Defending City analysts and traders is one of those things you never thought you’d do. Like deciding maybe Toby Young’s not such a bad bloke.
Or that Donald Trump might not be as nuts or as bald as his critics say. That seems to be where I’ve arrived. Traders and analysts are getting it in the teeth lately for two main issues: first, for insider trading that is never prosecuted; second for lousy share tips.
The evidence for the first is that share prices move ahead of takeover announcements or profit warnings. Arguably, that’s the traders doing their job, being alive to rumours and keeping clients informed. They may not actually have information that could be described as “inside”. In fact they may, as the critics would have it, know nothing at all.
My favourite City dealer says he traded on genuine inside information just once. And still managed to lose money by betting the wrong way. He may have been in the wrong game. He sells advertising space now, which is, you know, a lot more honest.
In any case, share prices also move ahead of any number of other rumours that turn out to be untrue.
Shares move on gossip. They move because of the weather. They move because some big cheese is getting divorced and sells everything in tears of anger. The FCA’s failure to convict in this area could suggest there is less insider trading than the popular mind would have it, rather than that the regulator is simply useless.
Analysts’ share tips being as much use as Crystal Palace’s goalkeeper is harder to deny. Work yesterday by AJ Bell found that you’d do better to sell the shares the supposed pros want you to buy and buy those they want you to sell. It’s damning stuff.
In a previous life, I ran a share tip competition between several City professionals and the office cat (who liked shares in Whiskas). The cat won. The next time, I replaced the cat with a Page 3 girl called Lacey Banghard. Banghard won. By miles.
What purpose this served, beyond amusement, was to show that very few people are any good at picking individual shares. It’s a fluke. An arrow thrown blind at a dart-board. Sometimes you hit double top. And sometimes you take someone’s eye out.
But the share recommendation is the least important part of what the analyst is doing.
An analyst friend defends himself thus: “Most investors would tell you that they have no interest in any analyst’s recommendation or target price. What they use us for is to add value to their own understanding of a company, tell them something they don’t know, provide quick interpretation of some turgid 200-page regulatory development. Most of us only cover 10 stocks or so. Most fund managers will look at hundreds.”
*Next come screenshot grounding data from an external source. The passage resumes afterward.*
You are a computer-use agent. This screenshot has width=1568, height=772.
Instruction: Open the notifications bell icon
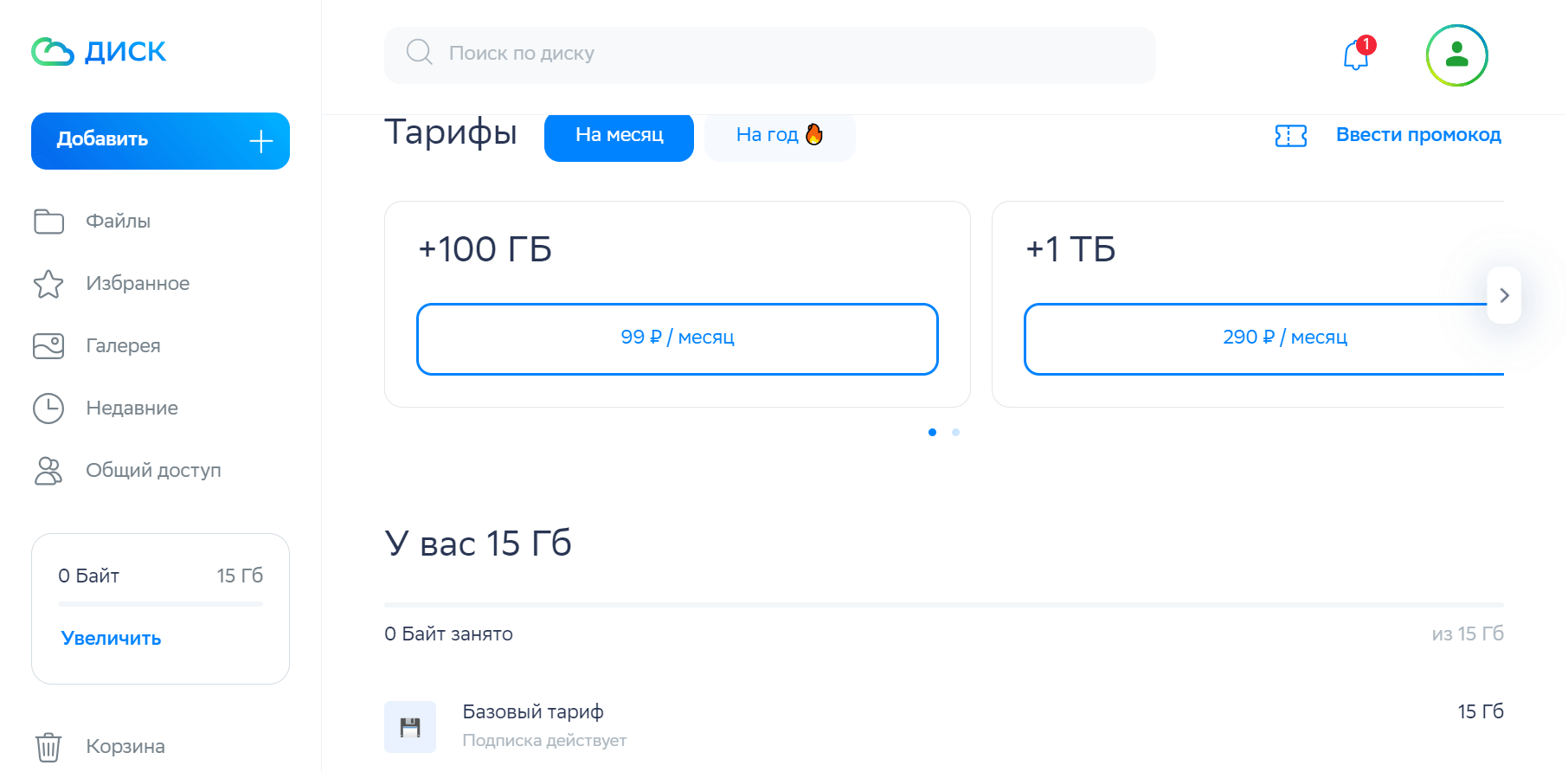point(1356,55)
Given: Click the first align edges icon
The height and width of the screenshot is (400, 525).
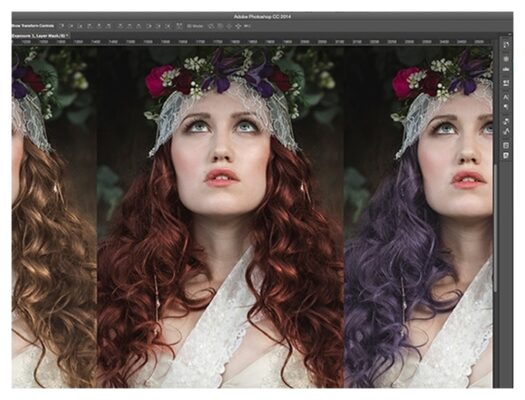Looking at the screenshot, I should (62, 26).
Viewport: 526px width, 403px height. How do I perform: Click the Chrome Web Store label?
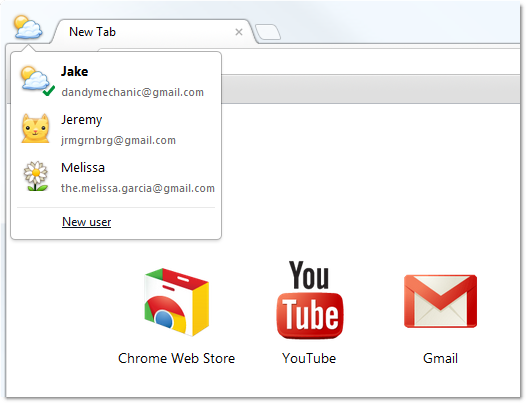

And the fund managers don’t have to take the analysts’ recommendation. Deciding whether to buy or sell is their job.
Analysts are often too close to management, but without them the “information asymmetry” between what investors and managers know will be wider. This will mean larger price swings when news (eventually) emerges. This is particularly the case for growth firms (who don’t have big PR teams to signal their business model to the market).
So, companies need access to capital to grow their businesses, do deals and generally keep on trucking. That’s the fundamental purpose of capital markets — to put together firms that need cash with people who want to give it to them.
For that to happen, fund managers need to have at least a passing understanding of the companies they’re thinking of backing with our pensions.
Otherwise they’re chucking darts made of your £50 notes into a dartboard (even more than they already do). And that’s where analysts come in. They in theory know the companies, know which ones are looking cheap, and help the fund managers help you. And fund managers need to be pretty confident that they can trouser profits when a bet goes well, or get out of Dodge when it goes wrong. For that you need a functioning secondary market. And for that you need traders.
If you took away analysts, fund managers would ignore companies from the middle of the FTSE 250 downwards. Those are still pretty big firms employing a lot of people.
Then those companies don’t get the cash they need to compete. They’d fold. The economy goes down an even deeper toilet. Then you’re out of work, just like those traders and analysts you hate.